(vSphere) CSI-Driver

Hey there,

I’m in the process of evaluating k8s at work for the whole company and so far everythings great. I just have a few questions about pers. storage. I will just quickly go through our stack:

The VMs are going to be deployed in a vSphere Cluster that gets it’s storage from an iSCSI SAN. The VMs get created with the latest cloud image of Ubuntu with all of the needed libraries installed through cloudinit. We manage the nodes with ansible using kubespray which will handle all the necessary things like adding nodes, doing rolling upgrades of the cluster to a new k8s version and so on.

There is just one thing left to do, figure out storage, but I must admit I’m a little bit overwhemled by all the different options that are out there.

I already tried out the nfs external sudir provisioner, which is fine for now to provide basic RWX functions. Since we’d like to have a native CSI driver so that we can use snapshots with valero, kasten (others?).

Since we aren’t allowed to tap into the iSCSI storage net, we can only provision storage with vSphere… That’s why I tried to use the vSphere CSI driver, maybe I’m too stupid but I always ran against a wall when I had to set up a Storage Policy in vSphere. It always complained about no compatible datastores. But since I’m a noob when it comes to vSphere, it could very well be a problem on my end.

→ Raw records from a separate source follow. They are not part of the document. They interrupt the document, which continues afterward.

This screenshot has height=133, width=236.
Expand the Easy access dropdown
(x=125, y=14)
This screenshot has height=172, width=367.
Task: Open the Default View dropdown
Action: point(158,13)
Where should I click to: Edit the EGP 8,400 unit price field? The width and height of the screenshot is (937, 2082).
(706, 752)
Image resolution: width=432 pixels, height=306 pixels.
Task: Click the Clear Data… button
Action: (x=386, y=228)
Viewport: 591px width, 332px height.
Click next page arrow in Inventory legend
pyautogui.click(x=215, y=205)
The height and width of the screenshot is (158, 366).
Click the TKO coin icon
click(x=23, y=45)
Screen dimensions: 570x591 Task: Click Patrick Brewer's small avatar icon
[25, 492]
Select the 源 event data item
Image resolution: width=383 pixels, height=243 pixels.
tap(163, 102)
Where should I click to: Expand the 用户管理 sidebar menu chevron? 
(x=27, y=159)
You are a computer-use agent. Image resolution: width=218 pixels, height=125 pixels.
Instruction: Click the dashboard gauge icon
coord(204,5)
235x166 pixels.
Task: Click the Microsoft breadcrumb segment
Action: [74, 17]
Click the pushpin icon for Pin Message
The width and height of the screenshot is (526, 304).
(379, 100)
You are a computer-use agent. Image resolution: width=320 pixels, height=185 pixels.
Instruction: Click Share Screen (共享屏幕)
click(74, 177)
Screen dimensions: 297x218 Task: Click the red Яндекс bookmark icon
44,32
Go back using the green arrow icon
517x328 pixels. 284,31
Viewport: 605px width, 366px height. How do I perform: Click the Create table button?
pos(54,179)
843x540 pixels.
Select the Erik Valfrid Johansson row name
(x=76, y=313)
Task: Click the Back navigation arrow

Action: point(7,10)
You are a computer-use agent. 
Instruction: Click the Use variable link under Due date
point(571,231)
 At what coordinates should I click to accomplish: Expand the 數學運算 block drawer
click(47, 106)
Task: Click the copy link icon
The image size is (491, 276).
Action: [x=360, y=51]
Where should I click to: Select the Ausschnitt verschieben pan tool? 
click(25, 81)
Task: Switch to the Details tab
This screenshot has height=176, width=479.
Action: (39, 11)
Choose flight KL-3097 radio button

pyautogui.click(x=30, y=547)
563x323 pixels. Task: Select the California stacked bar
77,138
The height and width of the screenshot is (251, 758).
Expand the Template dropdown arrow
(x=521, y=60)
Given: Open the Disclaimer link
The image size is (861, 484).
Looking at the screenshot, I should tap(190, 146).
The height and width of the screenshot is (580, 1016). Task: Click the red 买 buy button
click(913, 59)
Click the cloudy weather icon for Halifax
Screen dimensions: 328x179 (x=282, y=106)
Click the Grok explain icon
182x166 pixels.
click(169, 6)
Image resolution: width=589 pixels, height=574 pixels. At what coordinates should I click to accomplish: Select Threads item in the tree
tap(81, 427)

Does anyone use it without vSAN or NFS-Datastores?

The closest I come to a fully working CSI driver is Longhorn, but with that in place I of course need to run in replica 2 mode (replica 3 should be desired but rep2 is okay for us). With rep2 the performance was roughly a third of what it was with nfs (no redundancy here, but good for testing).

Sure this is tbx but isn’t there a different solution for me? How’s OpenEBS or mayastor, has anyone tried that, yet?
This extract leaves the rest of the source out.